--- start Record excerpts ---

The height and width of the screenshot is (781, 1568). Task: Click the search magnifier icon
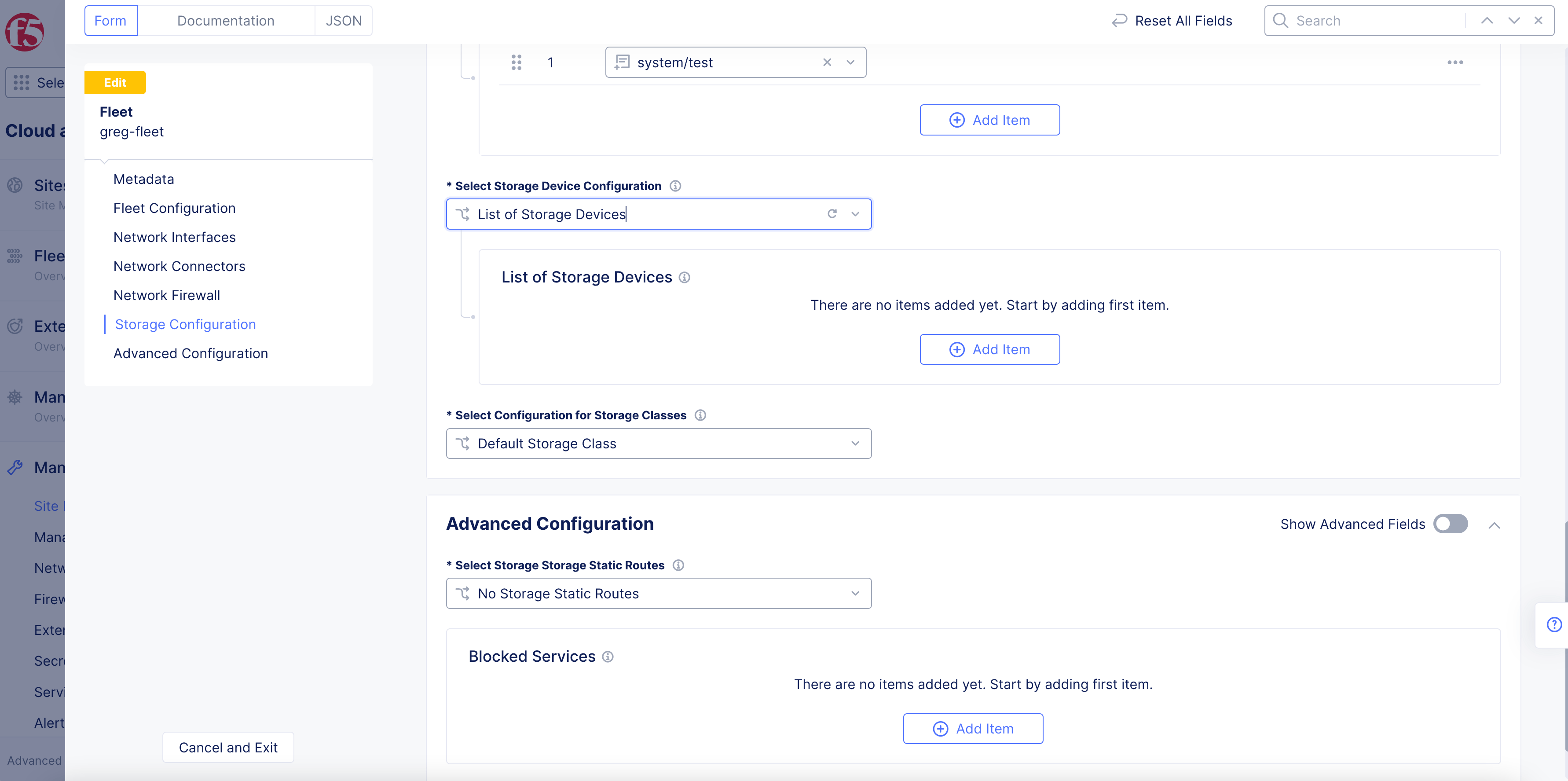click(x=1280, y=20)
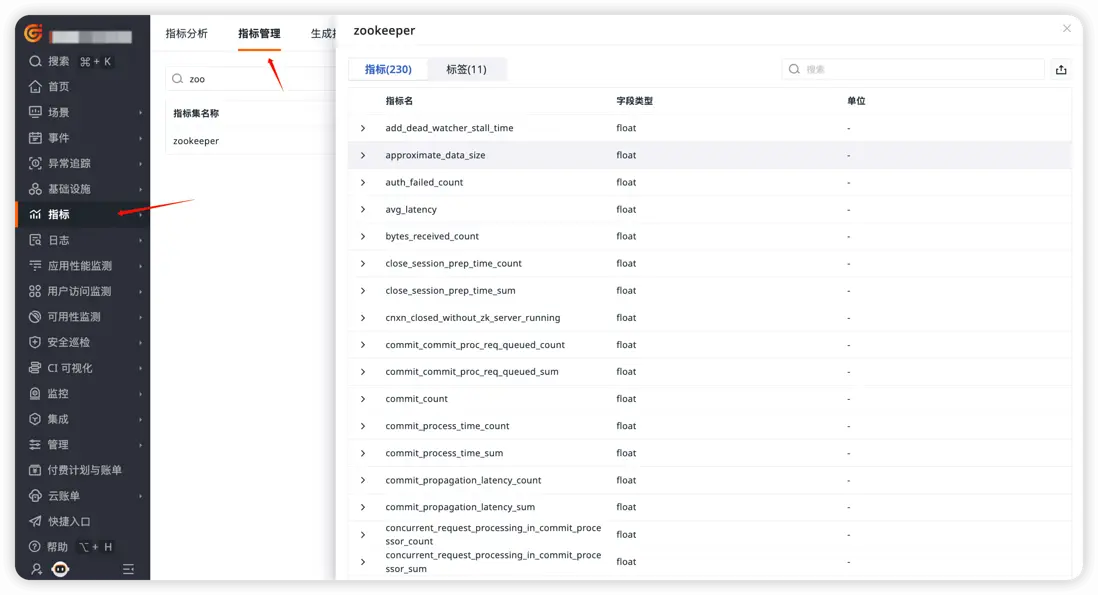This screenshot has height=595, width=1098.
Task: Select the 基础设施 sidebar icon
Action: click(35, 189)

--- end Record excerpts ---

*Exercise details*. Return every line of the items above that contains the string "icon". Case counts.

*Solved exercise*.
The height and width of the screenshot is (781, 1568). Task: Click the search magnifier icon
Task: Select the 基础设施 sidebar icon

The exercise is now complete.